阅读说明：本技术 一种微合金化高强韧动密封材料及其制备方法 (Microalloyed high-toughness dynamic sealing material and preparation method thereof ) 是由 周亮 于 2020-06-30 设计创作，主要内容包括：本发明涉及一种微合金化高强韧动密封材料及其制备方法,该材料的成分为(CoNiFe)<Sub>90</Sub>Al<Sub>10-x</Sub>Ti<Sub>x</Sub>,其中Co、Ni、Fe按等原子配比,x的取值范围为1～9。该合金的制备工艺路线为：真空电弧熔炼—均匀化退火—锻造(热锻)—均匀化退火—轧制(冷轧)—退火热处理。首先,将Co、Ni、Fe、Al和Ti粒/块按比配料,采用真空电弧熔炼法熔炼成锭并进行均匀化退火；其次,将铸锭加热到一定温度后,进行锻造成型,随后进行均匀化退火；最后通过轧制(冷轧)将锻态合金制备成板材并进行退火热处理。合理的塑性加工和退火热处理工艺可以提高合金的强韧性,采用本发明制备的微合金化高强韧合金材料可广泛适用于动密封材料领域。(The invention relates to a microalloyed high-strength and high-toughness dynamic sealing material and a preparation method thereof, wherein the material comprises the following components (CoNiFe) 90 Al 10‑x Ti x Wherein Co, Ni and Fe are in equal atomic ratio, and the value range of x is 1-9. The preparation process route of the alloy is as follows: vacuum arc melting, homogenizing annealing, forging (hot forging), homogenizing annealing, rolling (cold rolling), and annealing heat treatment.
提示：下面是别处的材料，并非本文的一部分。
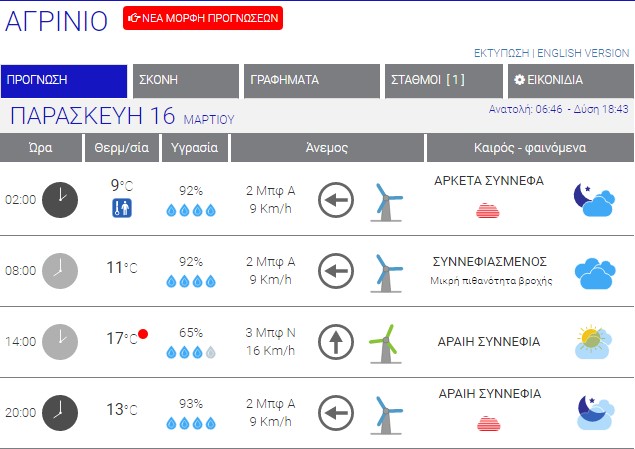Click the humidity droplets at 65%
This screenshot has height=449, width=635.
point(190,352)

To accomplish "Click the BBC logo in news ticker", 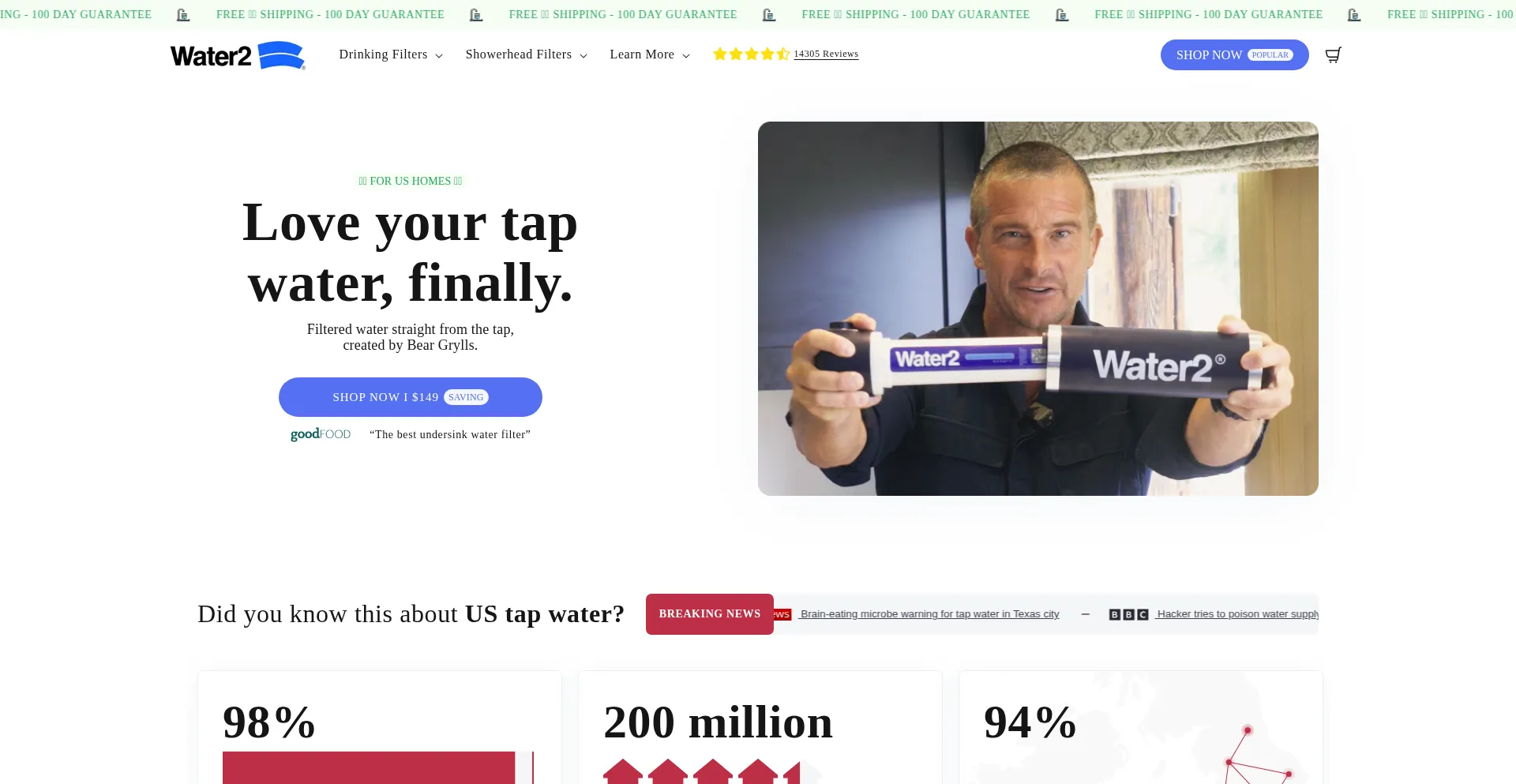I will (1128, 614).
Firstly, proportioning Co, Ni, Fe, Al and Ti particles/blocks according to a certain proportion, smelting into ingots by adopting a vacuum arc melting method, and carrying out homogenization annealing; secondly, heating the cast ingot to a certain temperature, forging and forming, and then carrying out homogenizing annealing; and finally, rolling (cold rolling) the forged alloy to prepare a plate and carrying out annealing heat treatment. Reasonable plastic working and annealing heat treatment process can improve the toughness of the alloyThe microalloyed high-toughness alloy material prepared by the method can be widely applied to the field of dynamic sealing materials.)
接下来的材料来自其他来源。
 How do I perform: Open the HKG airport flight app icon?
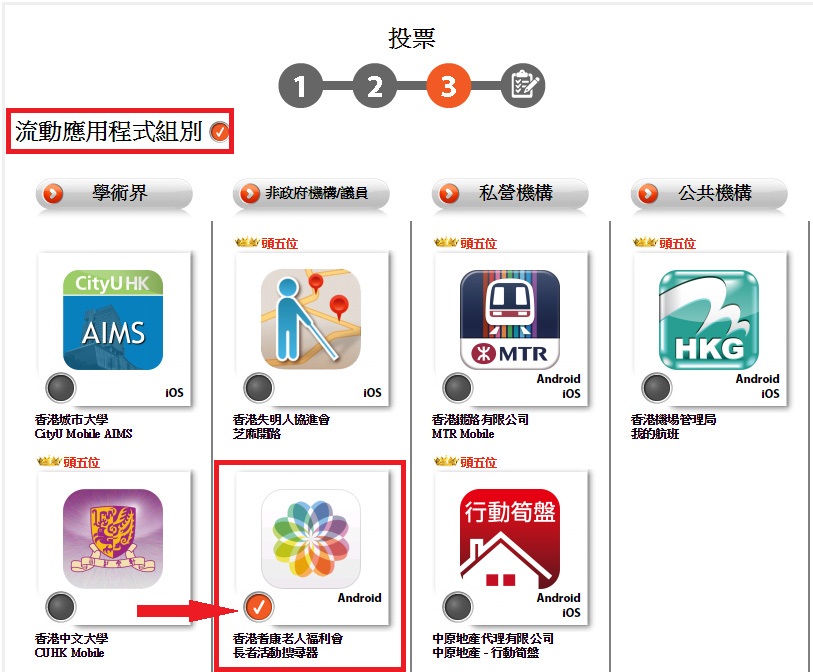coord(709,319)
1. A microalloyed high-toughness dynamic sealing material and a preparation method thereof are characterized in that the dynamic sealing material comprises (CoNiFe)₉₀Al_10-xTi_xWherein Co, Ni and Fe are in equal atomic ratio, and the value range of x is 1-9.

2. The microalloyed high-toughness dynamic sealing material and the preparation method thereof as claimed in claim 1, wherein the preparation method comprises the following steps:

step 1, mixing Co, Ni, Fe, Al and Ti particles/blocks according to 30 percent of Co, 30 percent of Ni, 30 percent of Fe, 1 to 9 percent of Ti and the balance of Al, placing the mixture into a vacuum arc furnace, and vacuumizing to 1 × 10^-2～1×10^-3Pa, the protective gas is argon, and the pressure in the furnace is 0.05-0.06 MPa; continuously overturning and remelting for at least 5 times in the smelting process, smelting into ingots, and carrying out homogenization annealing on the as-cast alloy ingots;

step 2, forging the cast alloy ingot after the homogenization annealing, and carrying out homogenization annealing on the forged alloy block;

and 3, rolling the forged alloy block, and carrying out annealing heat treatment on the rolled alloy block.

3. The microalloyed high-strength and high-toughness dynamic seal material and the preparation method thereof as claimed in claim 2, wherein the Co, Ni, Fe, Al and Ti grains/blocks in the step 1) have a purity of 99.97 wt.%, and are smelted by vacuum arc smelting, and the smelting current value range is 100-300A.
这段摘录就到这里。